RT DE-Redakteur Florian Warweg wollte vor diesem Hintergrund von dem neuen Regierungssprecher Steffen Hebestreit gern wissen, auf welcher Faktenbasis angesichts dieser realen Distanzen auch er und die gesamte Bundesregierung von angeblichen russischen Truppenkonzentrationen "an der russische-ukrainischen" Grenze spricht. Darauf intervenierte der Sprecher des Auswärtigen Amtes Christofer Burger und erklärte:
"Ich würde vielleicht noch ergänzen wollen: Gehen Sie einmal davon aus, dass sich die Erkenntnisquellen, auf deren Grundlage wir in der Bundesregierung und auch im Bündnis mit unseren Partnern über die Lage in der Ukraine und über die Lage im Grenzgebiet beraten, nicht auf öffentlich zugängliche Quellen, die Sie gerade zitiert haben, beschränken."

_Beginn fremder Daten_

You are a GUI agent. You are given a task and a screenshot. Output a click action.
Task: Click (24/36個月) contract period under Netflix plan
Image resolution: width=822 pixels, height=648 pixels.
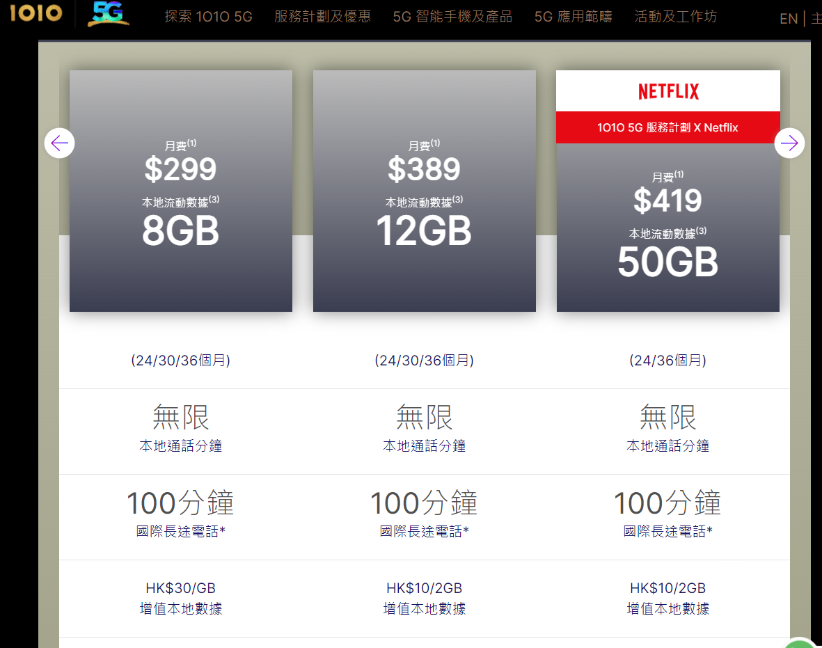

Der gesamte Wortlaut im Protokollauszug:
FRAGE WARWEG:
"Herr Hebestreit, Sie hatten jetzt noch einmal die angeblichen Truppenkonzentrationen an der russisch-ukrainischen Grenze erwähnt. Jetzt sind die einzigen Satellitenbilder, die der Öffentlichkeit gezeigt wurden und auf die man sich immer wieder bezieht, Bilder von Jelnja, Oblast Smolensk, 300 Kilometer von der ukrainischen Grenze und 900 Kilometer vom Donbass entfernt. Mich würde interessieren, auf welcher Basis Sie angesichts dieser Distanzen von einer Nähe der russischen Grenze sprechen. Berlin liegt 100 Kilometer von Polen entfernt. Da würde ja keiner davon sprechen, dass Berlin eine Grenzstadt sei. Mich würde also interessieren, auf Grundlage welcher weiteren Informationen Sie von "an der russisch-ukrainischen Grenze" sprechen?"
HEBESTREIT:
"Ich verstehe Ihre Position. Ich versuche es einmal einfach zu machen: Wenn jetzt 100 000 Soldaten in Berlin stationiert werden würden, dann würde die Variante, die Sie gerade ansprechen, also ob das dann eine Grenzstadt sei oder nicht, auch anders beurteilt werden."
BURGER (Auswärtiges Amt):
"Ich würde vielleicht noch ergänzen wollen: Gehen Sie einmal davon aus, dass sich die Erkenntnisquellen, auf deren Grundlage wir in der Bundesregierung und auch im Bündnis mit unseren Partnern über die Lage in der Ukraine und über die Lage im Grenzgebiet beraten, nicht auf öffentlich zugängliche Quellen, die Sie gerade zitiert haben, beschränken."
ZUSATZ WARWEG:
"Das heißt, Sie haben Informationen darüber, dass es russische Truppen direkt an der russisch-ukrainischen Grenze gibt?"
BURGER:
"Das ist ein netter Versuch. Ich habe, wie gesagt, davon gesprochen, dass sich die Lageeinschätzung, die wir mit unseren Verbündeten und Partnern eng abstimmen, nicht auf öffentlich zugängliche Informationen beschränkt. Wenn diese Informationen jetzt nicht öffentlich zugänglich sind, dann werde ich sie natürlich an dieser Stelle auch nicht ausbreiten können."
ZUSATZ WARWEG:
"Aber die Öffentlichkeit hat ja angesichts der Spannung und der verbalen Angriffe oder zumindest Drohungen, die es gibt, vielleicht doch ein Recht darauf, zu wissen, auf Basis welcher konkreten Informationen die Bundesregierung mit Verweis auf entsprechende Truppenkonzentrationen von einer russischen Aggression spricht. Es heißt ja nicht 'irgendwie in der Nähe', sondern "an der russisch-ukrainischen Grenze"."
BURGER:
"Wir haben ein breites und umfassendes Lagebild, das wir seit vielen Wochen eng mit unseren Partnern und Verbündeten abstimmen, und wir alle in der Europäischen Union und in der NATO teilen gemeinsam die Sorge, dass die Truppenbewegungen, die es auf russischer Seite in den vergangenen Wochen gegeben hat, die Lage an der Grenze zur Ukraine erheblich destabilisieren."